After seeing Plaza’s dry, breakout turn in “Funny People,” Derek Connolly wrote “Safety Not Guaranteed” for her, creating the story from a real mid-1990s magazine ad. In “Safety” she’s funny as always, with extra helpings of subtle perception for both romance and lingering heartache.
Soon to be seen with Bill Murray and Charlie Sheen in “A Glimpse Inside the Mind of Charles Swan III” and starring in the sex comedy “The To-Do List” (with Andy Samberg, Donald Glover, Bill Hader and Rachel Bilson), Plaza’s career is undeniably heating up. Right now, though, she’s shivering. “I keep asking them to make it warmer but they don’t know how,” says Plaza from a “very cold” conference room in Beverly Hills. “I’m freezing my ass off, and I’m just eating an entire bowl of grapes.”
When you meet fans do you sense that they expect to see in you the characters they see on screen? Gerard Butler told me fans ask him to kick them. Do fans want you to snap at them?
Yeah. I feel like people approach me with this attitude of, “Oh, this girl’s going to be a bitch to me.” Or, “She’s going to be super sarcastic” or, “She’s not even going to care” and I think it’s kind of funny. And sometimes I do kind of give that back, but it depends on what mood I’m in.
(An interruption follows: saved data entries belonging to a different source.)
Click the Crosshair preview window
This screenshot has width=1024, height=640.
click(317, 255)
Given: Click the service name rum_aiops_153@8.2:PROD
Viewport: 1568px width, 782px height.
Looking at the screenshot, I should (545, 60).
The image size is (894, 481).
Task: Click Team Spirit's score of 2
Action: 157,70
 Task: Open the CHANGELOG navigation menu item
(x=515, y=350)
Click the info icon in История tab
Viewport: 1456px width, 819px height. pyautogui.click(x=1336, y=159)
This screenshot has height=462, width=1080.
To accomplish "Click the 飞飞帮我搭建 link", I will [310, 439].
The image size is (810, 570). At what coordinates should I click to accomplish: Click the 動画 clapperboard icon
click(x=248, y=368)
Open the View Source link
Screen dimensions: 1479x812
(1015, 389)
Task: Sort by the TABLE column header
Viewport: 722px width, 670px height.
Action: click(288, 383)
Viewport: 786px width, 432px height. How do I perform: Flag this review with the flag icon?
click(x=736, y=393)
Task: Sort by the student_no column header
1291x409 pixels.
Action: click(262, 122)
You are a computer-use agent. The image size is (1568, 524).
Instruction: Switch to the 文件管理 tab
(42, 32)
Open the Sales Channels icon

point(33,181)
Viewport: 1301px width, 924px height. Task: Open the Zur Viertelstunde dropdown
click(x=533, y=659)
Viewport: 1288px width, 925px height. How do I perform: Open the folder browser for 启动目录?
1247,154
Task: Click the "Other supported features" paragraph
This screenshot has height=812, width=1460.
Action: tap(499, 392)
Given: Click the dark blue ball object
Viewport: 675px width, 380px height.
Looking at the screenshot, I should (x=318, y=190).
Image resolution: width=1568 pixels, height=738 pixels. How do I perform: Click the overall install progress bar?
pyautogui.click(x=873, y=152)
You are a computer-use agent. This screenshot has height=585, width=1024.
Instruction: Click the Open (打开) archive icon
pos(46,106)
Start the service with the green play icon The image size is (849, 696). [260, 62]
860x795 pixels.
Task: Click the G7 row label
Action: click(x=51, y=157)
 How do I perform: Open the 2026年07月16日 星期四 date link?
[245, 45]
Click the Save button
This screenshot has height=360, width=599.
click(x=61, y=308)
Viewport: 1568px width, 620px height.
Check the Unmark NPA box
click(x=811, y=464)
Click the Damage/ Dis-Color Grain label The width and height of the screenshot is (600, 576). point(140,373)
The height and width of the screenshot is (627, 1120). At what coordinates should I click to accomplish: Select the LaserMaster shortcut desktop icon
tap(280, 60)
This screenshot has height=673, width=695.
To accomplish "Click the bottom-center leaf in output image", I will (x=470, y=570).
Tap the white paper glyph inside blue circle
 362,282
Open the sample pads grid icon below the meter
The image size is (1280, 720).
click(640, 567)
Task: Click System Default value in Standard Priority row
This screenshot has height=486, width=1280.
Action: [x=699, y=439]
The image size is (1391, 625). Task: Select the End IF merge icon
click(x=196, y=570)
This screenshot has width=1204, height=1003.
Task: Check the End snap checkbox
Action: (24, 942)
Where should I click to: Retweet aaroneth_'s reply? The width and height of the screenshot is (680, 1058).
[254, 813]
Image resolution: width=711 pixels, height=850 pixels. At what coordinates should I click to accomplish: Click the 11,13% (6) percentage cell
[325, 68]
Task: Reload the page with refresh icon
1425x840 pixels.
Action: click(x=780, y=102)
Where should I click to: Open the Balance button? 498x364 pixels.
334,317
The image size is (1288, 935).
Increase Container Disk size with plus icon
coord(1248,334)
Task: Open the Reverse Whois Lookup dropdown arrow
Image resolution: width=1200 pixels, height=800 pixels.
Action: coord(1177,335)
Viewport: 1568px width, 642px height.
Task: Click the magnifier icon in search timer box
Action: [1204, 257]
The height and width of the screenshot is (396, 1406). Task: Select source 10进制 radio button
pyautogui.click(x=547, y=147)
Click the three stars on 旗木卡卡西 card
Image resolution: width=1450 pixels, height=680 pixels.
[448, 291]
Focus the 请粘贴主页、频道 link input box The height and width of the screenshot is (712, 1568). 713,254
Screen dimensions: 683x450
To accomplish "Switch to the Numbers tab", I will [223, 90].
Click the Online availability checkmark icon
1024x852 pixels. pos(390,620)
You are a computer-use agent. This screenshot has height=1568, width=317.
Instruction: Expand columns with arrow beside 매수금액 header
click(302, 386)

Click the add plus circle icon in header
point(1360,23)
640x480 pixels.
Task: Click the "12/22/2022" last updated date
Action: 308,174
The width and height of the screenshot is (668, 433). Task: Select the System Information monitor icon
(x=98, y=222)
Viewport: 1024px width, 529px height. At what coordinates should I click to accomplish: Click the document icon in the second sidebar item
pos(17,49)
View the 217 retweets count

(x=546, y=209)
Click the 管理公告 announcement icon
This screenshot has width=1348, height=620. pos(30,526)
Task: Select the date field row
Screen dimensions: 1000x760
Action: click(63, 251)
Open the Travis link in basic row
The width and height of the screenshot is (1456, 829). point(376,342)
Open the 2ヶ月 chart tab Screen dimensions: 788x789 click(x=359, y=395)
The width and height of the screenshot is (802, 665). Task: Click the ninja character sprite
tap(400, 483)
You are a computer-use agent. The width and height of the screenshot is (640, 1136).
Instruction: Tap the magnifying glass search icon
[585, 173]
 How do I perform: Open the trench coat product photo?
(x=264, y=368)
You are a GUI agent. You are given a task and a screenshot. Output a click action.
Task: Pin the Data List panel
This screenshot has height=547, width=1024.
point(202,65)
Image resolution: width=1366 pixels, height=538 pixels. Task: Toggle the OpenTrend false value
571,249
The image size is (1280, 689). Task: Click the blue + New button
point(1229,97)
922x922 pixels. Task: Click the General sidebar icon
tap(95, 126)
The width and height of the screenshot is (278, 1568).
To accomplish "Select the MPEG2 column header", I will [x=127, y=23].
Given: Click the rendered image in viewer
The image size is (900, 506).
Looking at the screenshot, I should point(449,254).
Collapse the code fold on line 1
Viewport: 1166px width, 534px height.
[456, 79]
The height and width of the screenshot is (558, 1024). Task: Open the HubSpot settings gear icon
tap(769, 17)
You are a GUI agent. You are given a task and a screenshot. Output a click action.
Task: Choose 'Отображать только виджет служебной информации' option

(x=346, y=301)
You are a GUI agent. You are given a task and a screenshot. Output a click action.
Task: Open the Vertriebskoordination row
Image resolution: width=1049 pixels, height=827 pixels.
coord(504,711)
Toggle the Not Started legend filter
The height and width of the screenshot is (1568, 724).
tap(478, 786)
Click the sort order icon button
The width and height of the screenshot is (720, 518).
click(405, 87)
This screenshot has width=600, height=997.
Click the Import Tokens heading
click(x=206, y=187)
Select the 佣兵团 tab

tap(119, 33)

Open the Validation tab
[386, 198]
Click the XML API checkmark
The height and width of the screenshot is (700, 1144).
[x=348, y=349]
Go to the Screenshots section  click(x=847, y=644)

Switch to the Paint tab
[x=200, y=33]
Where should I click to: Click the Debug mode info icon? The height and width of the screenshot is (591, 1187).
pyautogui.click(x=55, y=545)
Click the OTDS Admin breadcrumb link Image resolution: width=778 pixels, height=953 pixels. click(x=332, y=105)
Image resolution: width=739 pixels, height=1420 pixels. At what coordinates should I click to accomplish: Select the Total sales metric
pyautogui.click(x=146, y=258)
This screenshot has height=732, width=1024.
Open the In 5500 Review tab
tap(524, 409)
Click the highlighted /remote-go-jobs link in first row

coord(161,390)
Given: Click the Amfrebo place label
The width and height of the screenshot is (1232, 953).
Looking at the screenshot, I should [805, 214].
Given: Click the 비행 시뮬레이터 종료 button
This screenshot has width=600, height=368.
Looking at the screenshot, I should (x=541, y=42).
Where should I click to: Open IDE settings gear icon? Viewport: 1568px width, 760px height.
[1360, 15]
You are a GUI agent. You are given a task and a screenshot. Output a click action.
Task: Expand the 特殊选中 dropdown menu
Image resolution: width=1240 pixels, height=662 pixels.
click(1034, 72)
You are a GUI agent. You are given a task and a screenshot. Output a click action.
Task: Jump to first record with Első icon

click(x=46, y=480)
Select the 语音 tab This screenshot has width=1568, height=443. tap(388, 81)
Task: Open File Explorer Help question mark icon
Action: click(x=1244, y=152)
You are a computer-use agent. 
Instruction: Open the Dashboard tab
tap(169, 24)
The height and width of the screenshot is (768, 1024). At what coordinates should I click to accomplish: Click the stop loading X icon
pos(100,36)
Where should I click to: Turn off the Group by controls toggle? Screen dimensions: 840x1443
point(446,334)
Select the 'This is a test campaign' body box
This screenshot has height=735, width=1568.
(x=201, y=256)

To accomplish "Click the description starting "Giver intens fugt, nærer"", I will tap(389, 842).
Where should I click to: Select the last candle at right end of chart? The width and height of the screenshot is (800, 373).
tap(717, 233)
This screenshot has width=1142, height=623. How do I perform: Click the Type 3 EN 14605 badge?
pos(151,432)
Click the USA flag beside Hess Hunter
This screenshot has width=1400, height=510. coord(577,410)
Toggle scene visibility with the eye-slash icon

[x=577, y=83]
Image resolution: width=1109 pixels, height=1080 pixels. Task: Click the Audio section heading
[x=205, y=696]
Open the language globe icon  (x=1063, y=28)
Has there been one interaction that stuck with you?
One time a little girl came up to me—I forget where I was—and she kind of just stared at me and I was like, “Hi,” and I leaned down and started talking to her and she was like, “You’re not mean!” And I was like, “No, I’m nice.” [Laughs.] And she was little, so it was funny to have a little person whittle you down to one word: “You’re not mean.”
And all just from saying hi.
Yeah. [Laughs.] She didn’t think I would even say hi to her.
You could have picked her up and thrown her over a fence.
That’s true. I could have. And I wanted to.
All interviews about you acknowledge if you’re actually like the characters you play. Why do you think that is? Stories about Kristen Stewart don’t talk about if she’s actually torn between vampires and werewolves.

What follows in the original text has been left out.